A. Introduction
High value data -
The BRFSS is a rich source of public health data.
From the CDC BRFSS web site:
The Behavioral Risk Factor Surveillance System (BRFSS) is the world's largest,
on-going telephone health survey system, tracking health conditions and risk
behaviors in the United States yearly since 1984.
Currently, data are collected monthly in all 50 states, the
District of Columbia, Puerto Rico, the U.S. Virgin Islands, and Guam.
Underutilitized data -
However, BRFSS data are currently underutilized, mainly because they
are quite complex to analyze.
Sources of the complexity include:
1) Complex nature of survey design and weighting.
2) Large number of questions asked.
3) States can add or not ask certain questions.
4) Questions can change from year to year.
Vitalnet BRFSS -
We have developed Vitalnet BRFSS for analyzing and making better use of BRFSS data.
Vitalnet BRFSS provides the needed combination of analytical flexibility,
ease-of-use, and output capabilities, in a professional software system.

Rows on where the targets appear:
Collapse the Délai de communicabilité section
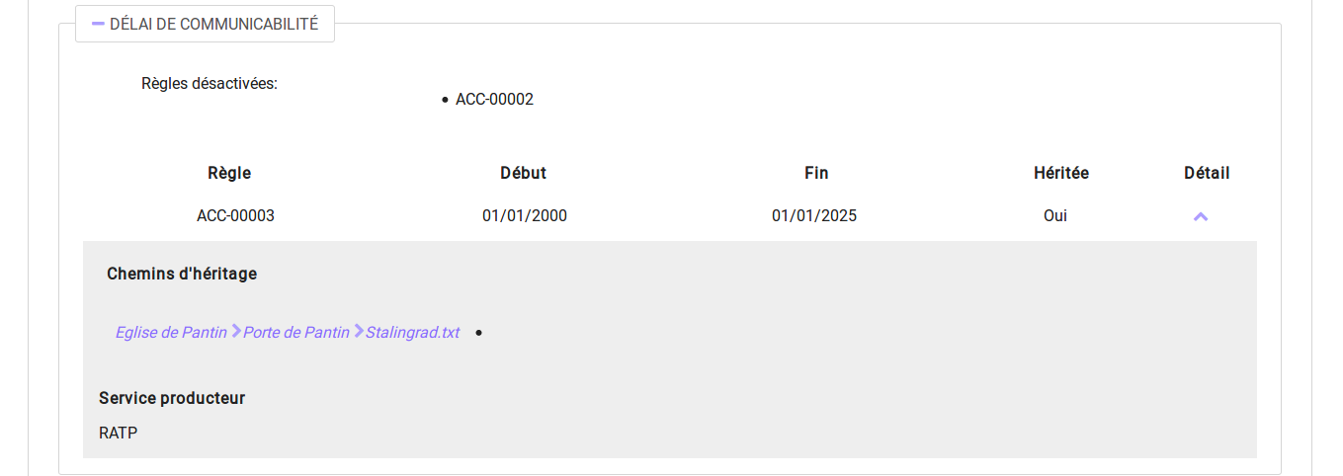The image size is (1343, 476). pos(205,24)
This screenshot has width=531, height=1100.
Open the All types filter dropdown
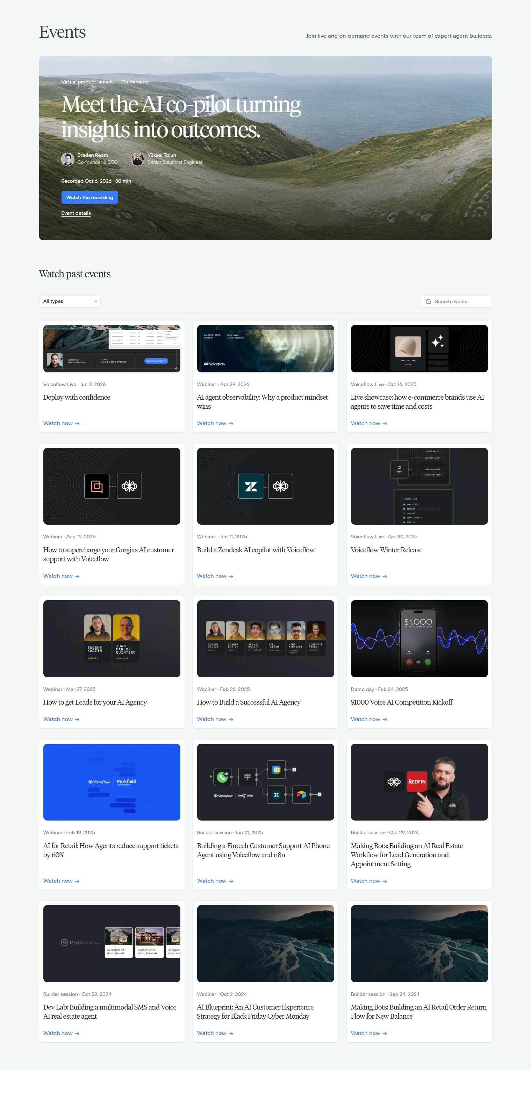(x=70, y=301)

* * *

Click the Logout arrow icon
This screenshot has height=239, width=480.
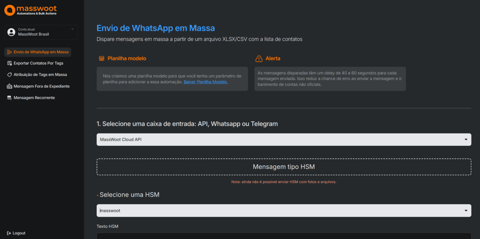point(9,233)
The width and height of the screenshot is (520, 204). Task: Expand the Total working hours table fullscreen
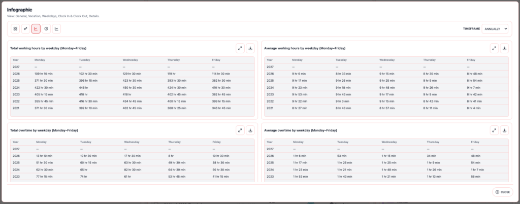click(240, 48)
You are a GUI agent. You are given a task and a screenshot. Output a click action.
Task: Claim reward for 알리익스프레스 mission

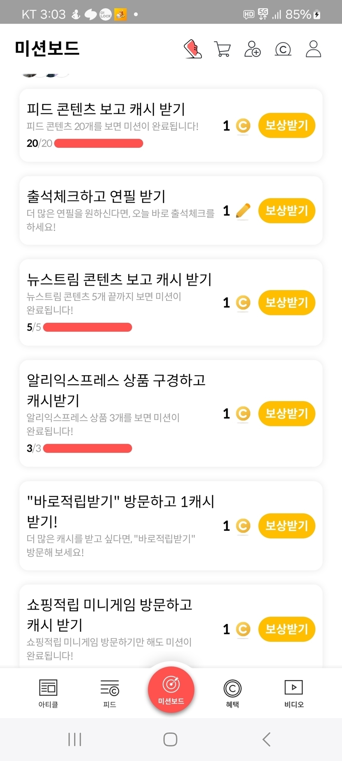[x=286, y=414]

■ DIRECTION 1: Duplicate the BRFSS introduction in full, word for word.
■ DIRECTION 2: Extract each line of the listing that contains the string "width", matching case.
The BRFSS introduction has no connection to the listing.

■ WORKED ANSWER 1:
A. Introduction
High value data -
The BRFSS is a rich source of public health data.
From the CDC BRFSS web site:
The Behavioral Risk Factor Surveillance System (BRFSS) is the world's largest,
on-going telephone health survey system, tracking health conditions and risk
behaviors in the United States yearly since 1984.
Currently, data are collected monthly in all 50 states, the
District of Columbia, Puerto Rico, the U.S. Virgin Islands, and Guam.
Underutilitized data -
However, BRFSS data are currently underutilized, mainly because they
are quite complex to analyze.
Sources of the complexity include:
1) Complex nature of survey design and weighting.
2) Large number of questions asked.
3) States can add or not ask certain questions.
4) Questions can change from year to year.
Vitalnet BRFSS -
We have developed Vitalnet BRFSS for analyzing and making better use of BRFSS data.
Vitalnet BRFSS provides the needed combination of analytical flexibility,
ease-of-use, and output capabilities, in a professional software system.

■ WORKED ANSWER 2:
This screenshot has width=531, height=1100.
This screenshot has height=239, width=480.
The width and height of the screenshot is (520, 204). Task: Expand the Total working hours table fullscreen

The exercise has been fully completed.